Aim: Transcribe the passage from the directory labels text starting at "I'm not quite" and ending at "distinguishable cutoff *)", word for word.

Supplied text:
4

I have a list of long directory names. For each directory name, I need a label just long enough to distinguish itself from the rest. Each label should be a FileNameJoin of one or more components of the corresponding directory name.

You can assume that all the directories names have a common beginning and are unique. They tend to differ by the last one or two components.

Example list: {"common/a/b/c", "common/b/c", "common/x/y/z"}

Result: {"a/b/c", "common/b/c", "z"} or equivalent.

Failing to find any system function that does this directly, I'm thinking along the lines of a recursive GroupBy, e.g.

f[dirs_List] := If[Length[dirs] == 1,
    FileNameTake @@ dirs,
    Normal @ GroupBy[dirs, FileNameTake -> FileNameDrop, f]]

f[{"common/a/b/c", "common/b/c", "common/x/y/z"}]

(*Out: {"c" -> {"b" -> {"a" -> "common", "common" -> ""}}, "z" -> "y"} *)

I'm stuck at how to collect from such a structure. Also I'd like to hear your ideas before going further :)

asterix314
  • 1,325
  • 8
  • 19

2 Answers2

3

I'm not quite sure if your proposed nomenclature will be clear enough for end users. Anyway, here is a non optimal way:

dirs = {"\\\\server\\share\\path\\last", 
        "\\\\server\\share\\path\\last2\\last1", 
        "\\\\server\\share\\path\\last2\\last\\last1"};

(* remove the common header*)
rcp = NestWhile[Rest /@ # &, FileNameSplit /@ dirs, Length@Union@#[[All, 1]] == 1 &]

(* Reverse, so to get the shortest distinguishable cutoff *)
r = Reverse /@ rcp

(* Form all possible nomenclatures*)
allcombs = FoldList[Join[#1, #2] &, List /@ #] & /@ r

(* Select the shorter one  (should be improved) *)
FileNameJoin /@  Reverse /@ 
  First@SortBy[Select[Tuples@allcombs, Length@Union@# == Length@# &], Length@Flatten@# &]

(* {"last", "last1", "last\\last1"} *)

Data lines:
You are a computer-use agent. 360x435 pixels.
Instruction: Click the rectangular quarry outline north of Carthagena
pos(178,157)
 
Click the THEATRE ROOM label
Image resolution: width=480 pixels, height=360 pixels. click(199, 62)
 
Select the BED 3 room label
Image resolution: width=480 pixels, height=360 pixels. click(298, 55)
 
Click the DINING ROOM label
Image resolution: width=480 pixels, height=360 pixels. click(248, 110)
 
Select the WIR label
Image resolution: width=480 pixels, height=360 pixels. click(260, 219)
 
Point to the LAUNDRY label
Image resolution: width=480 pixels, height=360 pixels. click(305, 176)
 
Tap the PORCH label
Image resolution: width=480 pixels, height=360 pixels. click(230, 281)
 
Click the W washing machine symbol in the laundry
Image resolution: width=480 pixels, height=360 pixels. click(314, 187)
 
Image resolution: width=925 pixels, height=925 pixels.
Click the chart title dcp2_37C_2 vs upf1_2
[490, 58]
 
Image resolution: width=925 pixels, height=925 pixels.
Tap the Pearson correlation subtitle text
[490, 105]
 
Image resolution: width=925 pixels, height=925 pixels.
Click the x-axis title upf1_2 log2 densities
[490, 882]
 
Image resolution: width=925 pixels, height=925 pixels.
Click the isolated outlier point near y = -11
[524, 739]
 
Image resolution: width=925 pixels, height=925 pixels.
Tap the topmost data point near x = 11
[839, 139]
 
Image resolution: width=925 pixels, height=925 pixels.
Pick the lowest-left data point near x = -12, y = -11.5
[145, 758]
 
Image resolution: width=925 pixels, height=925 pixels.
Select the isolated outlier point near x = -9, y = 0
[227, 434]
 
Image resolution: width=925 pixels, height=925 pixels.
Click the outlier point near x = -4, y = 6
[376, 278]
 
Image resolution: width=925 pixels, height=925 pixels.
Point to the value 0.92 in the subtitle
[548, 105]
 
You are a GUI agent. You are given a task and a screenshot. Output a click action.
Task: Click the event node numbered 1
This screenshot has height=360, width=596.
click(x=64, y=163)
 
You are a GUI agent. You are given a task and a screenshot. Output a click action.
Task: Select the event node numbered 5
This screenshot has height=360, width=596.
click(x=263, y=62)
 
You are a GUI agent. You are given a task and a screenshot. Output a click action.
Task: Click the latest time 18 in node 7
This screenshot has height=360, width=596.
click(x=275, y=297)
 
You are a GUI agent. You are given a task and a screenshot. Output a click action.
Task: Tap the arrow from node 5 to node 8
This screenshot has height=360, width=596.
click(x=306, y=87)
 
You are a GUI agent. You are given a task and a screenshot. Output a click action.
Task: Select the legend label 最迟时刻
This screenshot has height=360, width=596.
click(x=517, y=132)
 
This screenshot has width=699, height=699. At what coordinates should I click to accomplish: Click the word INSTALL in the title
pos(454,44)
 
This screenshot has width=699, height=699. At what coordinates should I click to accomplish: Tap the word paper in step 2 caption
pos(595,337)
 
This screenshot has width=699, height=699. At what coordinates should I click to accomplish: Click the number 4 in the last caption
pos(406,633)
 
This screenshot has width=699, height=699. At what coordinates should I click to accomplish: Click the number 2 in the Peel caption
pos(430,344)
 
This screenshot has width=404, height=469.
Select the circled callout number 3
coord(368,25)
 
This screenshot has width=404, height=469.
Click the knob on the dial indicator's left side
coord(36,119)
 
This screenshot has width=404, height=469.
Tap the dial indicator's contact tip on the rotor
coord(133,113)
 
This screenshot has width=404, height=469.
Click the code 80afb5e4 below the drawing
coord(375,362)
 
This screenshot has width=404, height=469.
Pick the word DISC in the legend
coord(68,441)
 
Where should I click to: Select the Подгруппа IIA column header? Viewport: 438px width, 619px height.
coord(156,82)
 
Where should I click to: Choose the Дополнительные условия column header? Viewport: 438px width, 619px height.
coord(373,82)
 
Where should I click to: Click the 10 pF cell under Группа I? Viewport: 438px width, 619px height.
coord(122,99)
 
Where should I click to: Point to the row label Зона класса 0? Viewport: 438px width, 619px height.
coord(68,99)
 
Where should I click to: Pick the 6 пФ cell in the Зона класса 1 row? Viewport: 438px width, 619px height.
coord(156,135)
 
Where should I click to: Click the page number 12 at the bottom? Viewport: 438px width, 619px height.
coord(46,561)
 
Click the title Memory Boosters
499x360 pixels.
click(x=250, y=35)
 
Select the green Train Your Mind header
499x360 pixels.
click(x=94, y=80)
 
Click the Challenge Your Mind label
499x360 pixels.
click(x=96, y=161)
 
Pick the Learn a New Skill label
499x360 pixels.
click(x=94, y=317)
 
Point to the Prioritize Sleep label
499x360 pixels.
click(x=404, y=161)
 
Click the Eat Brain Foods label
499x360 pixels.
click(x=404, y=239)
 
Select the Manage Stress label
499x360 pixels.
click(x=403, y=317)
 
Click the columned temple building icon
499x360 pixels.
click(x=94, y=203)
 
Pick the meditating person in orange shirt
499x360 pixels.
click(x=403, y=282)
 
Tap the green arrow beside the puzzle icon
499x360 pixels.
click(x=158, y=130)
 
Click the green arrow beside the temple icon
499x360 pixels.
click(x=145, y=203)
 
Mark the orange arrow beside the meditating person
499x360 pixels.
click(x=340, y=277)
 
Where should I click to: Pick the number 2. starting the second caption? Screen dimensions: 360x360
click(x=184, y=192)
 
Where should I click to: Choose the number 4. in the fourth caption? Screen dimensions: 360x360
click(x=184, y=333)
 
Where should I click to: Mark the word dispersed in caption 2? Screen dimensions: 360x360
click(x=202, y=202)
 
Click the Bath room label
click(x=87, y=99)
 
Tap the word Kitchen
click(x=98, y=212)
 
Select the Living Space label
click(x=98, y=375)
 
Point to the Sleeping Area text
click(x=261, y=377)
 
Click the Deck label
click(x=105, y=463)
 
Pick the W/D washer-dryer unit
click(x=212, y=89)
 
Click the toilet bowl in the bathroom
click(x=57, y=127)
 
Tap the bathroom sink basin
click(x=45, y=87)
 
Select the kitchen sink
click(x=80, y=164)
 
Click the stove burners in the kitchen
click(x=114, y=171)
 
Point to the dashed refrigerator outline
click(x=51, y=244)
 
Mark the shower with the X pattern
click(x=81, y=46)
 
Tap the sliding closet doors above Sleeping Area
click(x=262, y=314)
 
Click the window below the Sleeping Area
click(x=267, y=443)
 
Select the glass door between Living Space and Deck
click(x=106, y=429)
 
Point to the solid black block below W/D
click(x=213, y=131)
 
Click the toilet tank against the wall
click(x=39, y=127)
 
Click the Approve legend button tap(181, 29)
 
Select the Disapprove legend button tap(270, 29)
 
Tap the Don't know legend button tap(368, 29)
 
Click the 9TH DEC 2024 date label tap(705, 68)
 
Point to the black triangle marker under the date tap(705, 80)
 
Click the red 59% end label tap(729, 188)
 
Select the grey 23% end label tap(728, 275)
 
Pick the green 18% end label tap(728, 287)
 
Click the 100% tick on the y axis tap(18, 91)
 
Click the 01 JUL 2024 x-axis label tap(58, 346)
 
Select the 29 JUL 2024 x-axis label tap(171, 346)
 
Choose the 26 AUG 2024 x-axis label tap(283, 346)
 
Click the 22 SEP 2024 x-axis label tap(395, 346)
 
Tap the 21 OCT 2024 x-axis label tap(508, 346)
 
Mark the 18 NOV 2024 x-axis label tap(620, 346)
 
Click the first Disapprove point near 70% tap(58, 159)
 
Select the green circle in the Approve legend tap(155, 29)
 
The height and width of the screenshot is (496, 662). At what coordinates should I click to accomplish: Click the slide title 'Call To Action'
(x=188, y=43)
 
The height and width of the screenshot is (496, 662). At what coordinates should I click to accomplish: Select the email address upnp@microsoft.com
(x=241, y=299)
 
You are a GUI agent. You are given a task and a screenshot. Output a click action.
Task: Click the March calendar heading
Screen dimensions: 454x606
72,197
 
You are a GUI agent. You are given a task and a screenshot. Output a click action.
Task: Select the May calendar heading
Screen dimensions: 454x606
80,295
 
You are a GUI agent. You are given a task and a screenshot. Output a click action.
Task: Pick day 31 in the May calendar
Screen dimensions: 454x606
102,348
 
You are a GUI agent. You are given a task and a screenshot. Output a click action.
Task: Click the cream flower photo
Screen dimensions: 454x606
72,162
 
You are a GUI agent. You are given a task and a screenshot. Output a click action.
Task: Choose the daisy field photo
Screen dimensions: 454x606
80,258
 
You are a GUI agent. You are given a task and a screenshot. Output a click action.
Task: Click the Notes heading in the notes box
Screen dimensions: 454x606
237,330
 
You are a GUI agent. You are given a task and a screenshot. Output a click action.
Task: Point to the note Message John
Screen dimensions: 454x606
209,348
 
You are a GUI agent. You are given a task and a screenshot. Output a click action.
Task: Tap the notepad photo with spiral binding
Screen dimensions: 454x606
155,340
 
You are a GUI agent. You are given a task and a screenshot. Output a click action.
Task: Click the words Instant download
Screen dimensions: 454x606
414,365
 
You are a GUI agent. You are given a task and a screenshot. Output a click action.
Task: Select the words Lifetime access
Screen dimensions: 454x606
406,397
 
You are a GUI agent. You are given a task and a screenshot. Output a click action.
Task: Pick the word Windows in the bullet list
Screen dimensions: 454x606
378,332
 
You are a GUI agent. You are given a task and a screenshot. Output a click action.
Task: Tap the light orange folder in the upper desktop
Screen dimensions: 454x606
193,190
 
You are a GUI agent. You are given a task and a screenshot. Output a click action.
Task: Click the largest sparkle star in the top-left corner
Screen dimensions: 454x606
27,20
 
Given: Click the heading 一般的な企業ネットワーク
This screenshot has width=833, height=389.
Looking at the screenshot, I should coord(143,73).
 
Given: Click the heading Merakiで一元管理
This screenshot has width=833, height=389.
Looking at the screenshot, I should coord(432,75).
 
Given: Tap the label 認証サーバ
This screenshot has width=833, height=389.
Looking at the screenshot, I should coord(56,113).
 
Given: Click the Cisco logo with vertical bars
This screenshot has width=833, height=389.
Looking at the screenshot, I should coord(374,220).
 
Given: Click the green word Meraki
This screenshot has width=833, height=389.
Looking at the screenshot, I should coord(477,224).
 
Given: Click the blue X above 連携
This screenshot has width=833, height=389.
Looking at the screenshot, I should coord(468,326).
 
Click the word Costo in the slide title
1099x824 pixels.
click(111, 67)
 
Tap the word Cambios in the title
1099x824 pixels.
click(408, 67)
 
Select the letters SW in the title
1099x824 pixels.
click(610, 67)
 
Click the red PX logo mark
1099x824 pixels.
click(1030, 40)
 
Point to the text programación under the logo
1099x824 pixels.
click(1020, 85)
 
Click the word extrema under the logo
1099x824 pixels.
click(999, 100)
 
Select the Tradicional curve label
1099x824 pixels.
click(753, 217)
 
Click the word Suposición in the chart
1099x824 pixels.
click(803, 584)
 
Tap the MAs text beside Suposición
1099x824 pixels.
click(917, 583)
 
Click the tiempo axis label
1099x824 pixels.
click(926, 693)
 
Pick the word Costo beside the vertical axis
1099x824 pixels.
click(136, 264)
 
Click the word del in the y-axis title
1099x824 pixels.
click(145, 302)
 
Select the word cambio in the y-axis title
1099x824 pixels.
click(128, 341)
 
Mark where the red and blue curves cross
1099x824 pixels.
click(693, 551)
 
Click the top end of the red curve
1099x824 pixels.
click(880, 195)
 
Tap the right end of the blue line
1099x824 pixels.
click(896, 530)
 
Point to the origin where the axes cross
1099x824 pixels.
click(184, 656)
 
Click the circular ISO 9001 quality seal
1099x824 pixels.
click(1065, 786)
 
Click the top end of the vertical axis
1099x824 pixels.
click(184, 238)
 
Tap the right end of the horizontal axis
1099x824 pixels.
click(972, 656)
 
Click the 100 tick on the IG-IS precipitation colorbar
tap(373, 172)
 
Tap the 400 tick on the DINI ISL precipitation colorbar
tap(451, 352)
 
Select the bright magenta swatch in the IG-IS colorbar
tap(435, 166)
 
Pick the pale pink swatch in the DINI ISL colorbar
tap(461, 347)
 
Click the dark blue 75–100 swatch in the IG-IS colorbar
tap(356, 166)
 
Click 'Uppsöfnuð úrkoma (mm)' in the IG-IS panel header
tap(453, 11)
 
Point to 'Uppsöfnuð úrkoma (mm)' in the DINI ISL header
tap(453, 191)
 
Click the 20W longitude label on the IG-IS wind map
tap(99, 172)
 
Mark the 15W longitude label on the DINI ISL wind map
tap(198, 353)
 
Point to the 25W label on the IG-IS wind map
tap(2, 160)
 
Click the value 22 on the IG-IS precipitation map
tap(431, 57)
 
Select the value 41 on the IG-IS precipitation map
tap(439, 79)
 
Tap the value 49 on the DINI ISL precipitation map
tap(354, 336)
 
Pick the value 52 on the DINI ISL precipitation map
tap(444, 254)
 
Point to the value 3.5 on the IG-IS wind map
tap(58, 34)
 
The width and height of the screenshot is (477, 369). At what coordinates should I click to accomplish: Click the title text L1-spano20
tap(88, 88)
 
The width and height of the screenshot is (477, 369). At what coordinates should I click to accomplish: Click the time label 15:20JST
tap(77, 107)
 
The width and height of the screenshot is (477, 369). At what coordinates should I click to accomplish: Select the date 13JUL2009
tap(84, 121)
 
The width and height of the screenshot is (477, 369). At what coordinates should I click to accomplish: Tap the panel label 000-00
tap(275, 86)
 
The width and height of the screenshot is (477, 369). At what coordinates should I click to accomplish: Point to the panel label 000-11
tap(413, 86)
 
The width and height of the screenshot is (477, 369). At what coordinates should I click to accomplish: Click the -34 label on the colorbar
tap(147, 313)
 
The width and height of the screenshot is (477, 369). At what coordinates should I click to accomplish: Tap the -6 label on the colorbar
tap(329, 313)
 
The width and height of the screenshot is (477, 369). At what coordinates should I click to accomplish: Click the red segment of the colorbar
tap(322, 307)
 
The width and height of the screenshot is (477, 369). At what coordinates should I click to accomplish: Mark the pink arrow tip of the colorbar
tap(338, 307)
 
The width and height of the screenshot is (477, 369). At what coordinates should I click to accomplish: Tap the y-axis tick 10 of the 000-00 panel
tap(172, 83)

Expected output:
I'm not quite sure if your proposed nomenclature will be clear enough for end users. Anyway, here is a non optimal way:

dirs = {"\\\\server\\share\\path\\last", 
        "\\\\server\\share\\path\\last2\\last1", 
        "\\\\server\\share\\path\\last2\\last\\last1"};

(* remove the common header*)
rcp = NestWhile[Rest /@ # &, FileNameSplit /@ dirs, Length@Union@#[[All, 1]] == 1 &]

(* Reverse, so to get the shortest distinguishable cutoff *)